An elderly relative died a couple of months ago, and I've offered to assist family members in administering the estate as while not a professional in this area in any way shape or form, I'm all for the challenge and am no stranger to filling in confusing paperwork. My view is see how far we get by ourselves, and get professionals to assist where required. There is IHT to pay and no will, so this may be more complicated than some, but from where we're at so far I think it's all achievable and the information is out there and on the guidance notes. 

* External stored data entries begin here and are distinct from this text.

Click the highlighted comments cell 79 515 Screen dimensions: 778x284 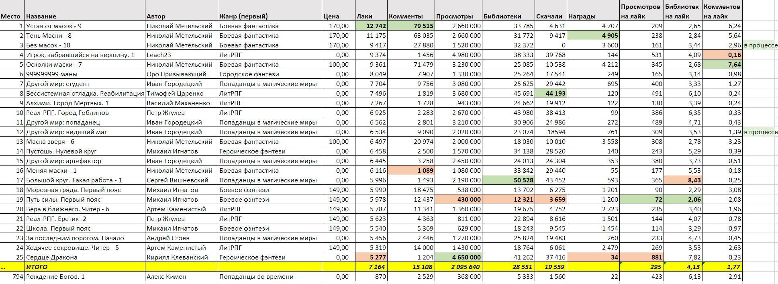[410, 26]
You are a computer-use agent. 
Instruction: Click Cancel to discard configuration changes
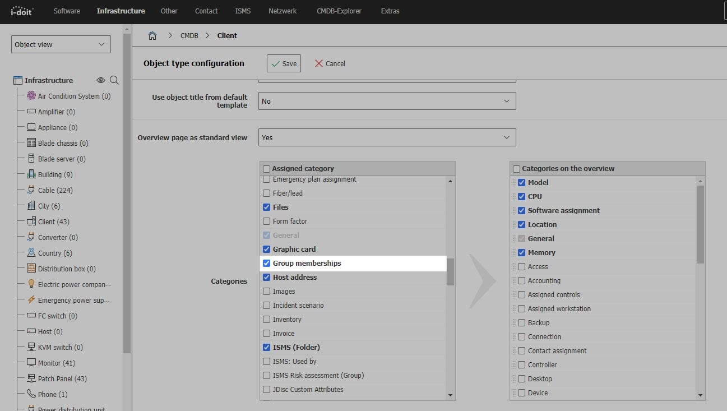click(x=330, y=63)
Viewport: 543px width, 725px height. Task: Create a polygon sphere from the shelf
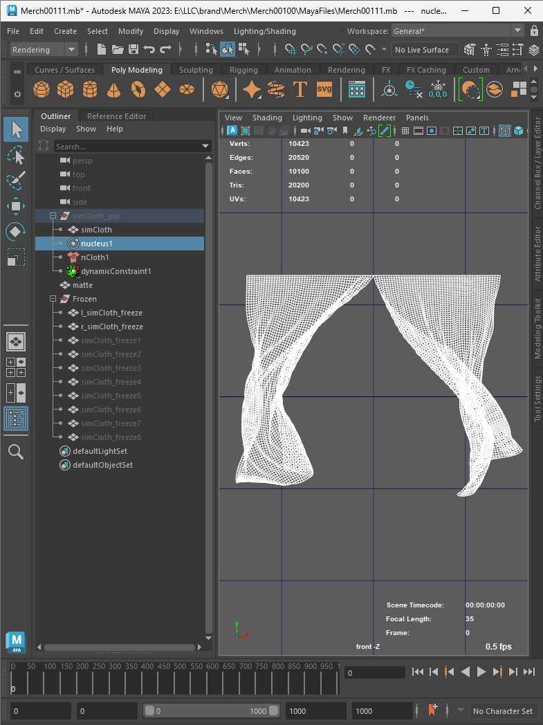(x=42, y=89)
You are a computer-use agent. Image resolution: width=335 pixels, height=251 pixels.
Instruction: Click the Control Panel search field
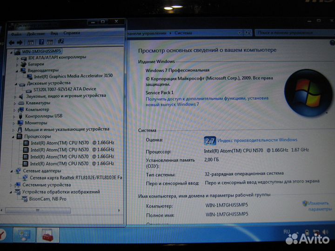pos(291,33)
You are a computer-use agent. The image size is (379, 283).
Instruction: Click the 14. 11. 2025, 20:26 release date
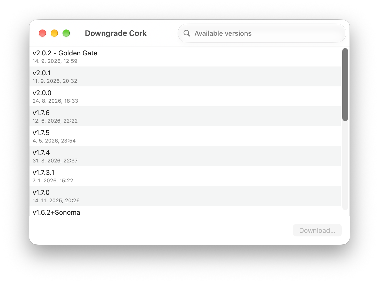(x=56, y=200)
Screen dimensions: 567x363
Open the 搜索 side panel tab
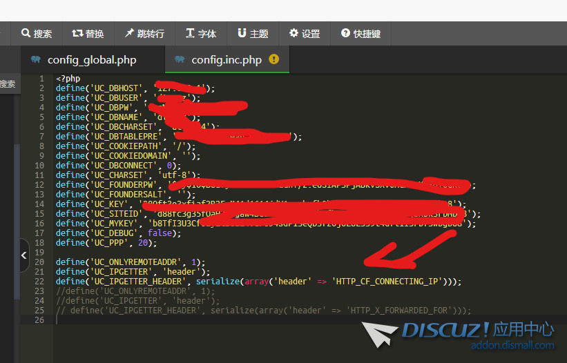pyautogui.click(x=7, y=84)
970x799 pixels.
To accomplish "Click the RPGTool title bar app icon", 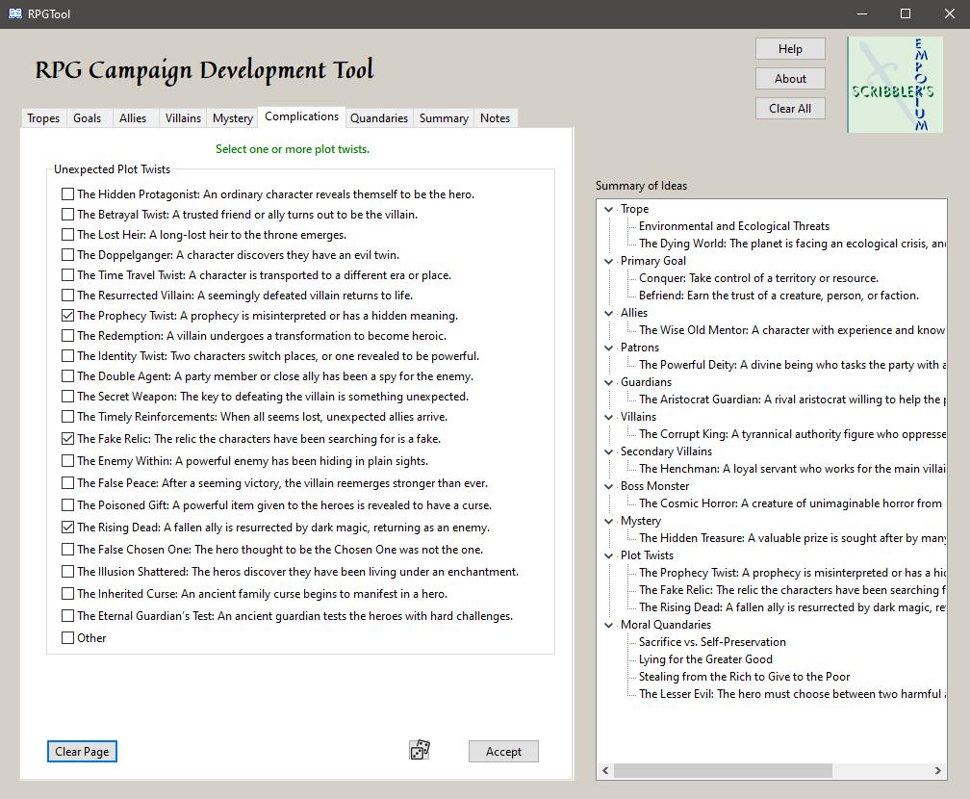I will point(15,13).
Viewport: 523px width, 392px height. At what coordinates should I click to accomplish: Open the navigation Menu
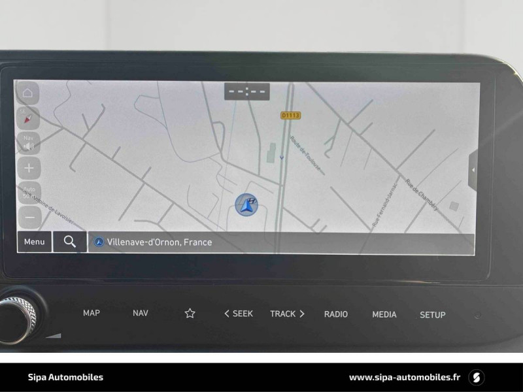point(35,242)
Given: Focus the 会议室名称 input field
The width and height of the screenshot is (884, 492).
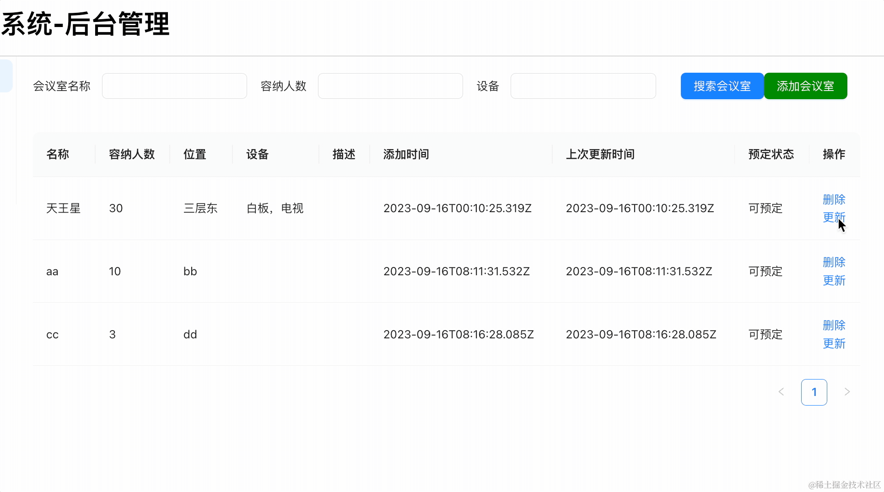Looking at the screenshot, I should pyautogui.click(x=174, y=86).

…but would appreciate the hive mind of MSE forum goers validating our actions thus far, and advising on any bits that I may have missed as don't want to be hit by anything down the line that we should have picked up. 

Will
There is no will that we are aware of. We've contacted solicitors local to where the deceased would have lived when making any will with no results. We also conducted a "Certainty" Will Register search which took 56 days and expired last week with confirmation that nothing turned up. As part of this search a Section 27 notice was also placed. 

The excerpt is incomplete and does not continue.